Starting at the line that contains "The width and" and stopping at the line that contains "At what coordinates", transcribe every line of the material below exactly; pictures stay out.

### Available data

_ _ _

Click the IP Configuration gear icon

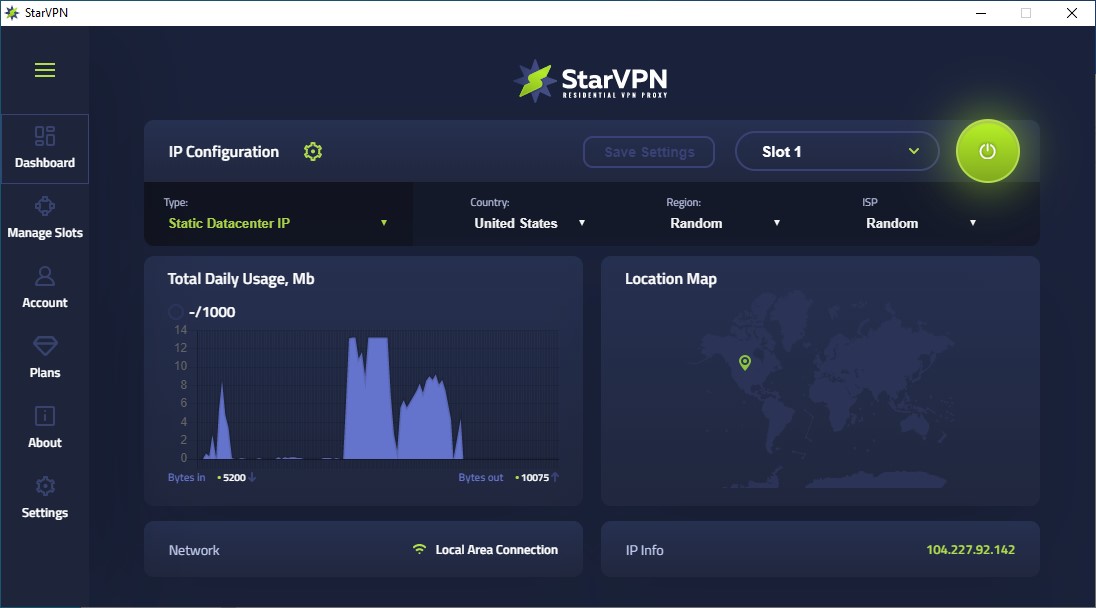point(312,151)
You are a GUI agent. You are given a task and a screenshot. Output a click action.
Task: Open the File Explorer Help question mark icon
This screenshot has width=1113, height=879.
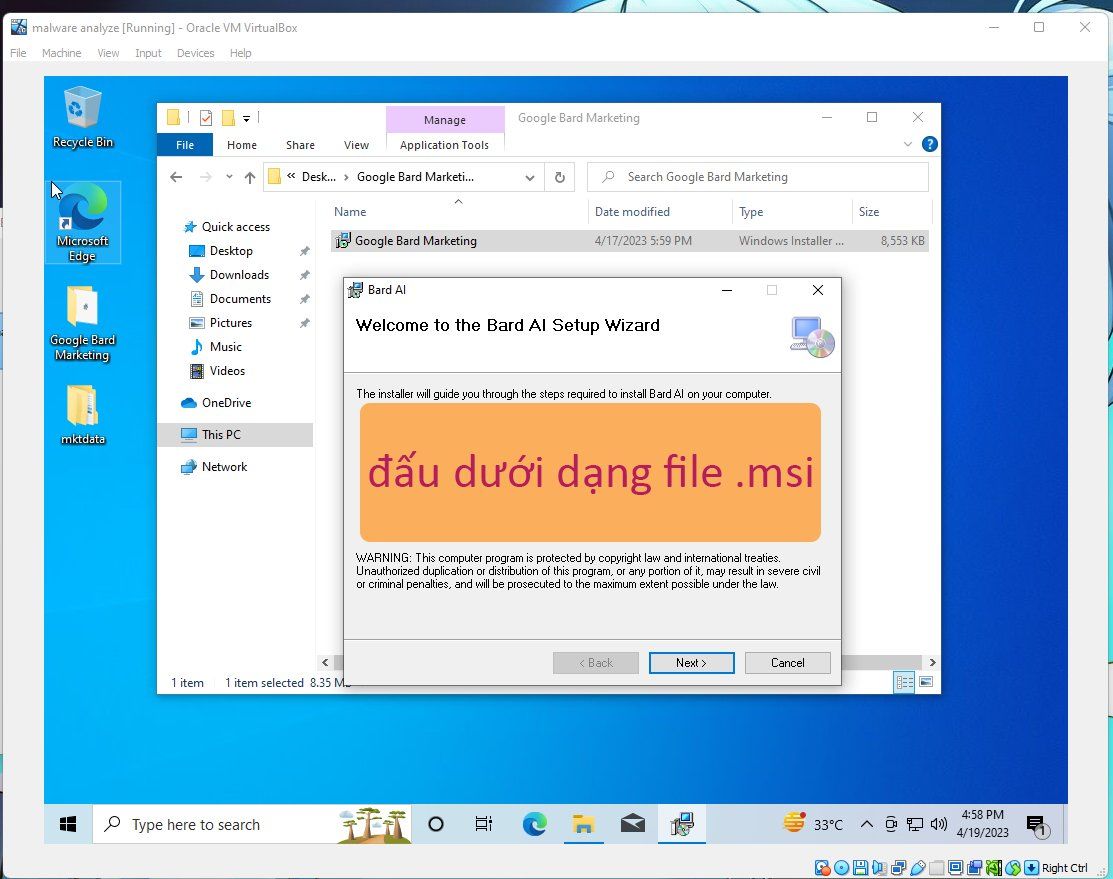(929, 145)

_ _ _

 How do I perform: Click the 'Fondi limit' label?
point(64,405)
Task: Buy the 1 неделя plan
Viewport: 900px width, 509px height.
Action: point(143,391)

_ _ _

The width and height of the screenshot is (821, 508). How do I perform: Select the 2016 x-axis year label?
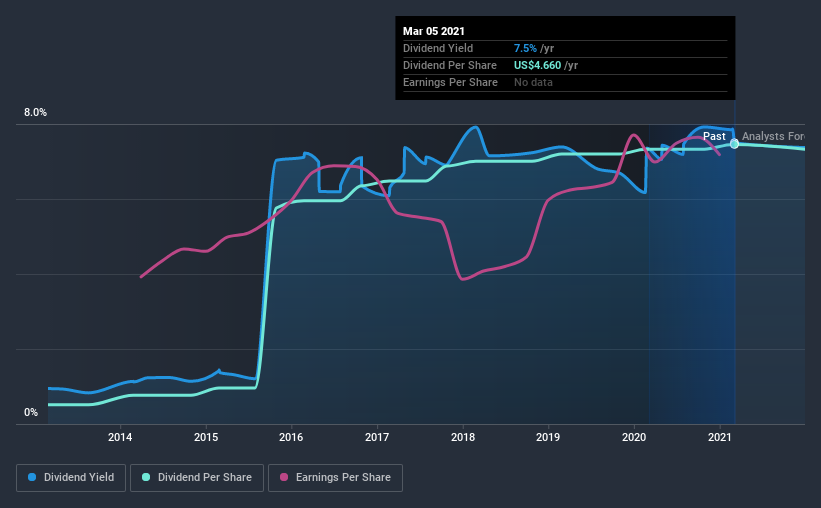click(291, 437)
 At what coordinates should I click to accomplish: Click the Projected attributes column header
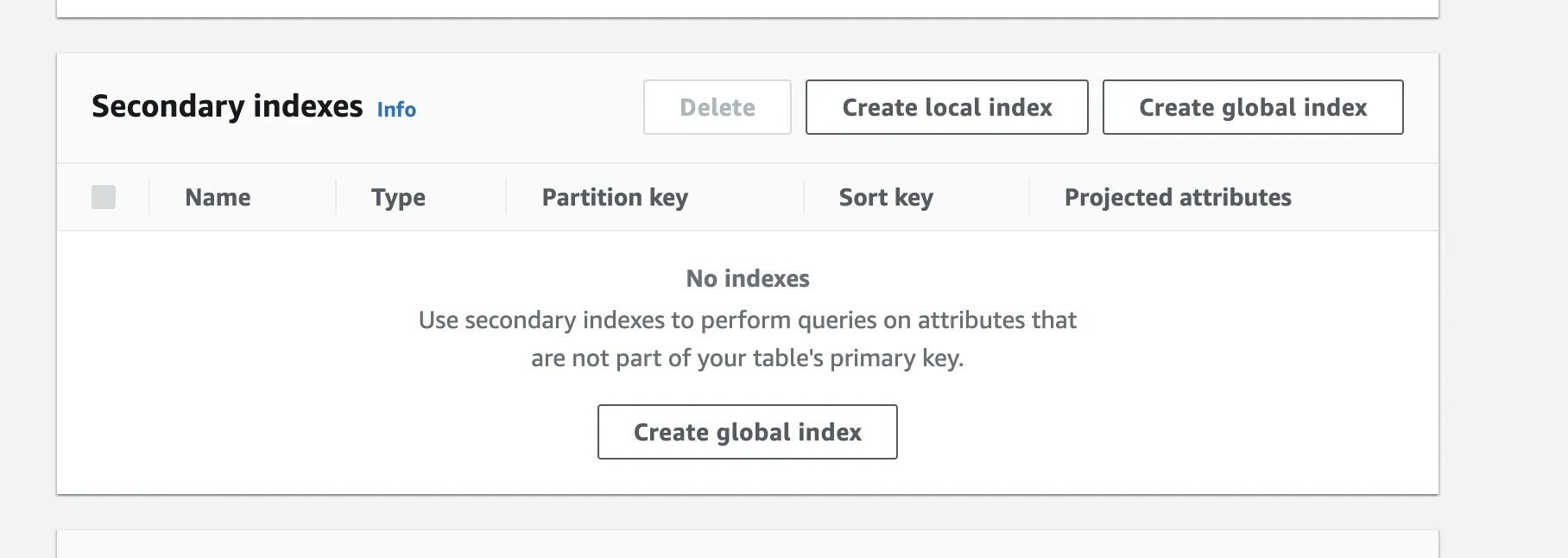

_ _ _

### Task solution
The width and height of the screenshot is (821, 508). How do I perform: Select the 2016 x-axis year label?
click(291, 437)
 At what coordinates should I click to accomplish: Click the Projected attributes column header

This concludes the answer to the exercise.